It managed to convince autotools to compile your asm. It seems slower than our C code, at least on my machine:
12th Gen Intel(R) Core(TM) i7-1260P, TurboBoost disabled
0./bench_internal field
1
2Benchmark , Min(us) , Avg(us) , Max(us)
3
4this PR (e2684293b1b72a1ab5974a2864549cea2788cf95), --with-asm=x86_64 (which is the default)

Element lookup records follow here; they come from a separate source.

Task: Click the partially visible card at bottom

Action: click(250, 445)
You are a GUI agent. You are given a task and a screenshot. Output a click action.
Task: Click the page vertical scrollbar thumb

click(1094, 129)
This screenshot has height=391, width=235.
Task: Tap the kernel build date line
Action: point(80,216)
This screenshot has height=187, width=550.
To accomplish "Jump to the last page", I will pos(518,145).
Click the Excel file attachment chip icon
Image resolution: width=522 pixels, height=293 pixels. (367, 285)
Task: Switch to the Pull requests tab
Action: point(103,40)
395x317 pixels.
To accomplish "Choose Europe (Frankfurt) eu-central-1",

5field_sqr , 0.0296 , 0.0297 , 0.0297
6field_mul , 0.0339 , 0.0341 , 0.0344
7
8master (464a9115b4eda46b464d22829ece4f51985944bf), --with-asm=x86_64 (which is the default)
9field_sqr , 0.0270 , 0.0271 , 0.0272
10field_mul , 0.0359 , 0.0359 , 0.0360
11
12master, --with-asm=no (464a9115b4eda46b464d22829ece4f51985944bf), gcc 12.2.1 -02:
13Benchmark , Min(us) , Avg(us) , Max(us)
14field_sqr , 0.0236 , 0.0238 , 0.0240
15field_mul , 0.0283 , 0.0284 , 0.0286
By the way, we should really get rid of our current ASM in the short term, at least for the field. GCC beats it significantly.